===== Data lines

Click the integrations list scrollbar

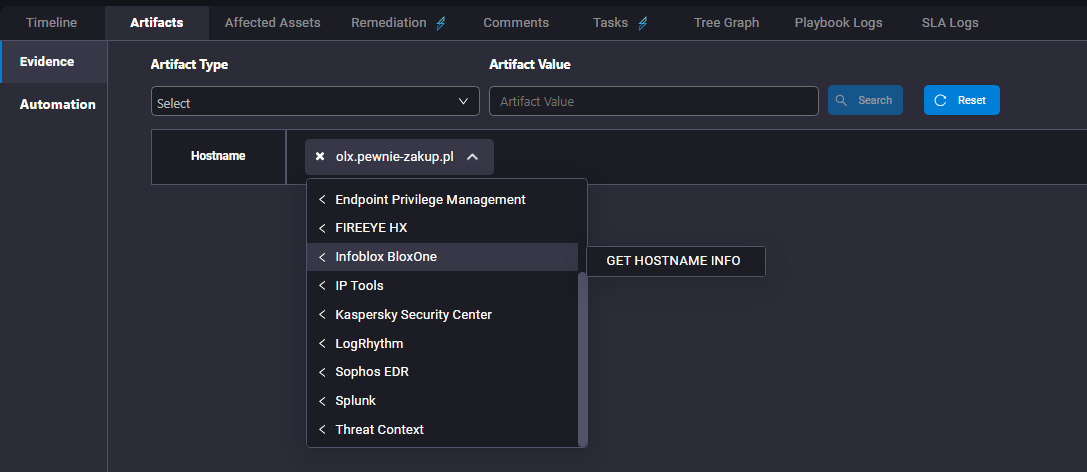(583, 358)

==========
===== Data lines

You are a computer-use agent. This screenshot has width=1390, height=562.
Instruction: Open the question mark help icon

==========
===== Data lines

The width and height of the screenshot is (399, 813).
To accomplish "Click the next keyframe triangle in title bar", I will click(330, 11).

==========

Format as a Markdown table with the columns Number and Record line the lines from the line with "The width and" to the line with "will click(330, 11).", one line per row and blank lines left out.

Answer below:
| Number | Record line |
|---|---|
| 1 | The width and height of the screenshot is (399, 813). |
| 2 | To accomplish "Click the next keyframe triangle in title bar", I will click(330, 11). |